The Pittsburgh Press (October 27, 1944)
Truman attacks ‘isolationists’
Repeats his denial of Klan membership
En route to Cleveland, Ohio (UP) –
Senator Harry S. Truman, maintaining an unceasing attack on Republican “isolationist” Senators, headed today for Ohio where he expects to assail Senator Robert A. Taft’s record on foreign policy.
Mr. Truman, Democratic vice-presidential nominee, departed early today from Peoria, where he injected an attack on “isolationists” in his farm speech, He also denied charges in affidavits published in the Hearst newspapers yesterday that he was once a member of the Ku Klux Klan.
Hearst papers hit
He said:
The isolationists are desperate to win the election.

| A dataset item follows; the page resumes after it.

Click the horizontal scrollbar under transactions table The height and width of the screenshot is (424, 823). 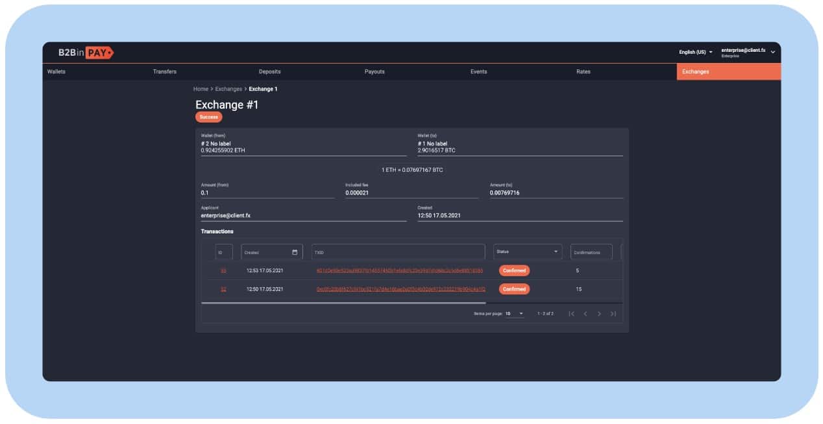point(343,303)
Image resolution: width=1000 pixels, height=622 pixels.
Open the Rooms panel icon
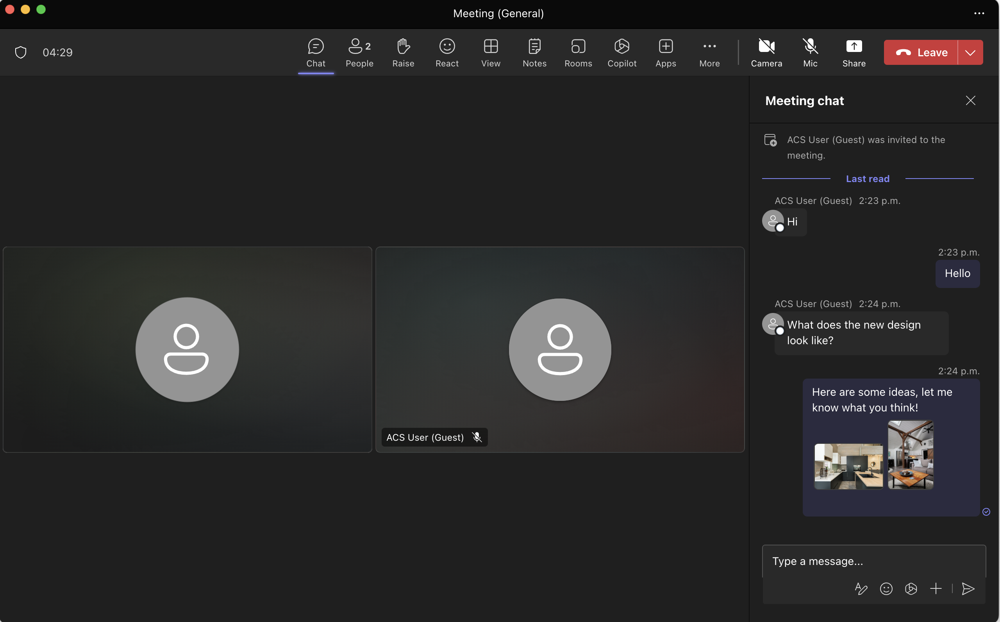coord(578,51)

The Hearst papers have even gone so far as to say that I’m a member of the Ku Klux Klan. That charge is a complete falsehood. I have never belonged to the Ku Klux Klan nor ever attended any of its meetings.
Mr. Truman plans to speak briefly from his special car this afternoon at Toledo, Ohio, and to address labor representatives at a dinner tonight. He speaks later tonight at Akron. His Akron address will be an attack on Taft’s record, which Mr. Truman called “mighty bad.”
In his farm speech, Mr. Truman defended the Roosevelt administration’s agricultural program and sought to allay any sentiment among farmers that labor has been favored by the administration.
Welfare linked
He said:
The farmer cannot sell his produce at good prices unless the workingman is getting good wages.
There is no use in the farmer raising hogs and cattle unless the workingman can afford to buy pork chops and beef steak for his family. The welfare of the farmer and the workingman go hand in hand.
Mr. Truman said the Democratic administration had brought jobs to working men, put a floor under farm prices, adjusted production of farm products to the market and expanded the market by increasing the buying power of labor.